Jamil had never killed anyone before. As a surgeon, he had saved many lives and lost quite a few, but he had never taken one. Aziz, however, would be the first if he tried to touch Sofia. A scalpel rested in his hand, now deep in his pocket. Aziz was close enough. Jamil was fast. He knew exactly where to cut. It would be simple. There would be bloodshed as the crowd responded and bullets met flesh and bone. Many would die, but he would do it. Sofia would not be taken. This was one of his small decisions.

Aziz thought for a few moments and responded as Jamil hoped he would. ‘We’ll leave your pretty daughter with the family for now. We know where to find her if we should wish her to visit us.’ Sofia had now officially become a hostage to secure Jamil’s services.

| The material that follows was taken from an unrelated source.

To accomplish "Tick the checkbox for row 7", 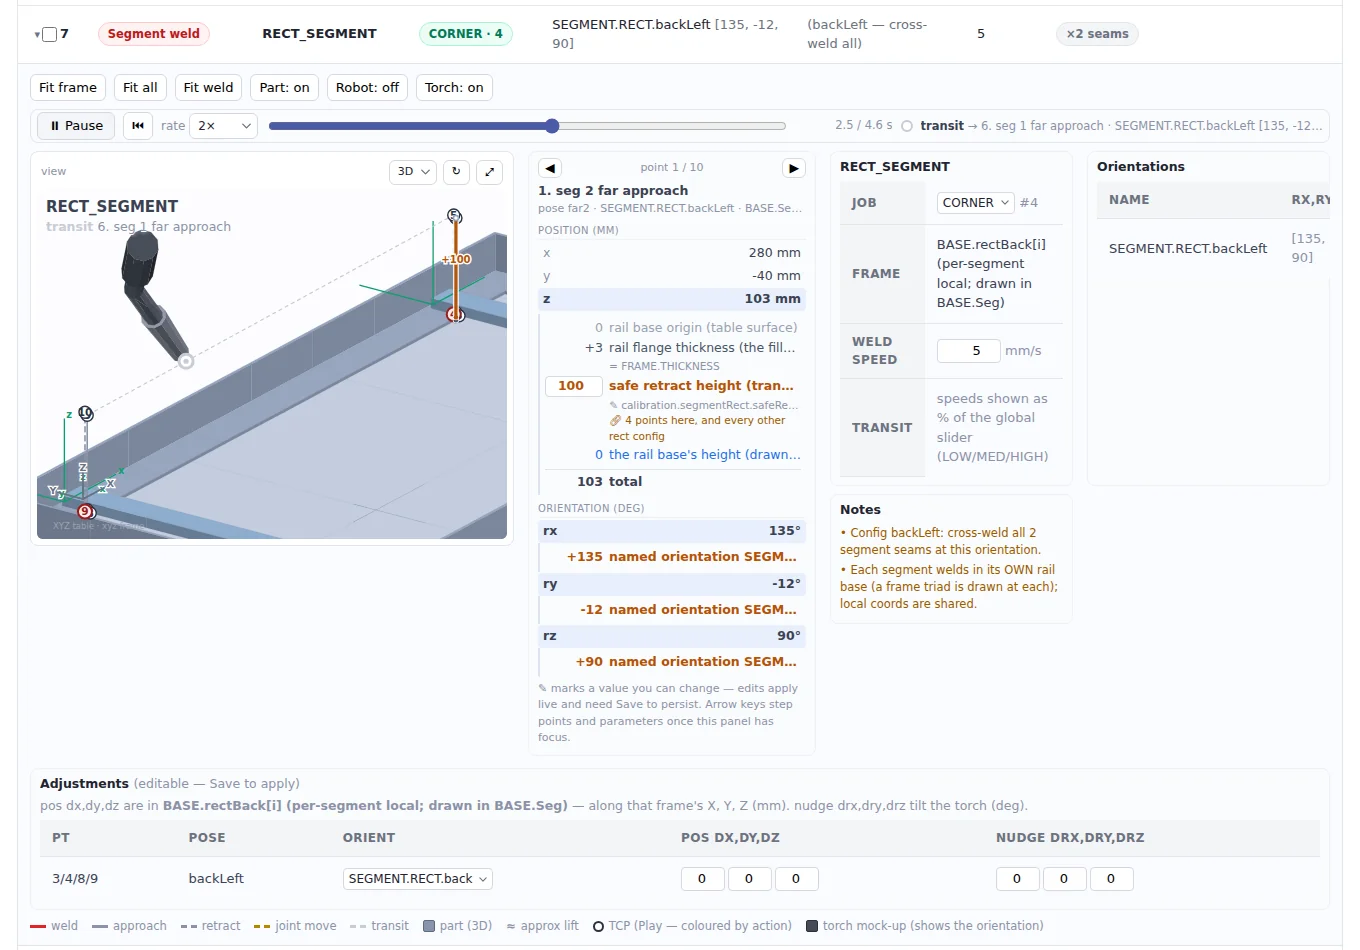I will tap(49, 34).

In violent times, war or peace, families could be useful like that.

Jamil kissed his twelve-year-old daughter, Sofia, on the cheek, ‘Look out for Azul and Salam. Your mother will need you to be strong until I return.’ He almost believed it himself.

Sofia let go and stood as tall as she could in front of her father for what she thought would be the last time. Hands by her side, tears streaming, un-wiped, down her dusty cheeks, there was nothing that she could say to the kind man that would give his life for his family; the man who had always shared his world with her; his story with his family. Was this the end of his story? Sofia nodded silently as her father vanished right before her eyes, his footsteps sinking slowly beneath the sand.